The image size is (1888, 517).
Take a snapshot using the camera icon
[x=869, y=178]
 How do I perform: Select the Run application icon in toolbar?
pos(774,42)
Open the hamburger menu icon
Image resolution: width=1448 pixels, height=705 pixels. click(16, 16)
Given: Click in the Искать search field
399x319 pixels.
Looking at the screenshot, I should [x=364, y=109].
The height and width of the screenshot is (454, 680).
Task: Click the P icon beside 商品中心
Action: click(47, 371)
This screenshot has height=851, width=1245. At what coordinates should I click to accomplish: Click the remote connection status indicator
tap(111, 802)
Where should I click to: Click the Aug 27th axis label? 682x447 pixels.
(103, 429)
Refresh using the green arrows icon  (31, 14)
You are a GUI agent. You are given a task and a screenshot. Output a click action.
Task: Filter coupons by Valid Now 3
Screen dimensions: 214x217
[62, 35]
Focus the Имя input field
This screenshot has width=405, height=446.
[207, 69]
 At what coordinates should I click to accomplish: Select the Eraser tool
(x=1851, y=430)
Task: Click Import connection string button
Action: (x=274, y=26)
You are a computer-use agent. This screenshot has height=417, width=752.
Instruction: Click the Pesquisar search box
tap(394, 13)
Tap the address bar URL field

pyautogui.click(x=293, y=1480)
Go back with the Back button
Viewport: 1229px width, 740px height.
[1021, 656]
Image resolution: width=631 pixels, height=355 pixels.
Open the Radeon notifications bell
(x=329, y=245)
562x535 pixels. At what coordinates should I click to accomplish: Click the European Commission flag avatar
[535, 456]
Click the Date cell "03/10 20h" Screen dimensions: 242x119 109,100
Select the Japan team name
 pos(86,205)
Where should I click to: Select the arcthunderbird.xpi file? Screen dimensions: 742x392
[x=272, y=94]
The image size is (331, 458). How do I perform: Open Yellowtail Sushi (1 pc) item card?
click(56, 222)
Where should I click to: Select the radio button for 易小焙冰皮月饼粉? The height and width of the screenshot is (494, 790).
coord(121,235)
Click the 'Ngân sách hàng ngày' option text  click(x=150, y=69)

#####

=== Direction ===
Arrange every line of the items above as a Markdown table with the columns Row and Line, leaving out blank lines.

=== Correct answer ===
| Row | Line |
|---|---|
| 1 | The image size is (1888, 517). |
| 2 | Take a snapshot using the camera icon |
| 3 | [x=869, y=178] |
| 4 |  How do I perform: Select the Run application icon in toolbar? |
| 5 | pos(774,42) |
| 6 | Open the hamburger menu icon |
| 7 | Image resolution: width=1448 pixels, height=705 pixels. click(16, 16) |
| 8 | Given: Click in the Искать search field |
| 9 | 399x319 pixels. |
| 10 | Looking at the screenshot, I should [x=364, y=109]. |
| 11 | The height and width of the screenshot is (454, 680). |
| 12 | Task: Click the P icon beside 商品中心 |
| 13 | Action: click(47, 371) |
| 14 | This screenshot has height=851, width=1245. At what coordinates should I click to accomplish: Click the remote connection status indicator |
| 15 | tap(111, 802) |
| 16 | Where should I click to: Click the Aug 27th axis label? 682x447 pixels. |
| 17 | (103, 429) |
| 18 | Refresh using the green arrows icon  (31, 14) |
| 19 | You are a GUI agent. You are given a task and a screenshot. Output a click action. |
| 20 | Task: Filter coupons by Valid Now 3 |
| 21 | Screen dimensions: 214x217 |
| 22 | [62, 35] |
| 23 | Focus the Имя input field |
| 24 | This screenshot has width=405, height=446. |
| 25 | [207, 69] |
| 26 |  At what coordinates should I click to accomplish: Select the Eraser tool |
| 27 | (x=1851, y=430) |
| 28 | Task: Click Import connection string button |
| 29 | Action: (x=274, y=26) |
| 30 | You are a computer-use agent. This screenshot has height=417, width=752. |
| 31 | Instruction: Click the Pesquisar search box |
| 32 | tap(394, 13) |
| 33 | Tap the address bar URL field |
| 34 | pyautogui.click(x=293, y=1480) |
| 35 | Go back with the Back button |
| 36 | Viewport: 1229px width, 740px height. |
| 37 | [1021, 656] |
| 38 | Image resolution: width=631 pixels, height=355 pixels. |
| 39 | Open the Radeon notifications bell |
| 40 | (x=329, y=245) |
| 41 | 562x535 pixels. At what coordinates should I click to accomplish: Click the European Commission flag avatar |
| 42 | [535, 456] |
| 43 | Click the Date cell "03/10 20h" Screen dimensions: 242x119 109,100 |
| 44 | Select the Japan team name |
| 45 |  pos(86,205) |
| 46 | Where should I click to: Select the arcthunderbird.xpi file? Screen dimensions: 742x392 |
| 47 | [x=272, y=94] |
| 48 | The image size is (331, 458). How do I perform: Open Yellowtail Sushi (1 pc) item card? |
| 49 | click(56, 222) |
| 50 | Where should I click to: Select the radio button for 易小焙冰皮月饼粉? The height and width of the screenshot is (494, 790). |
| 51 | coord(121,235) |
| 52 | Click the 'Ngân sách hàng ngày' option text  click(x=150, y=69) |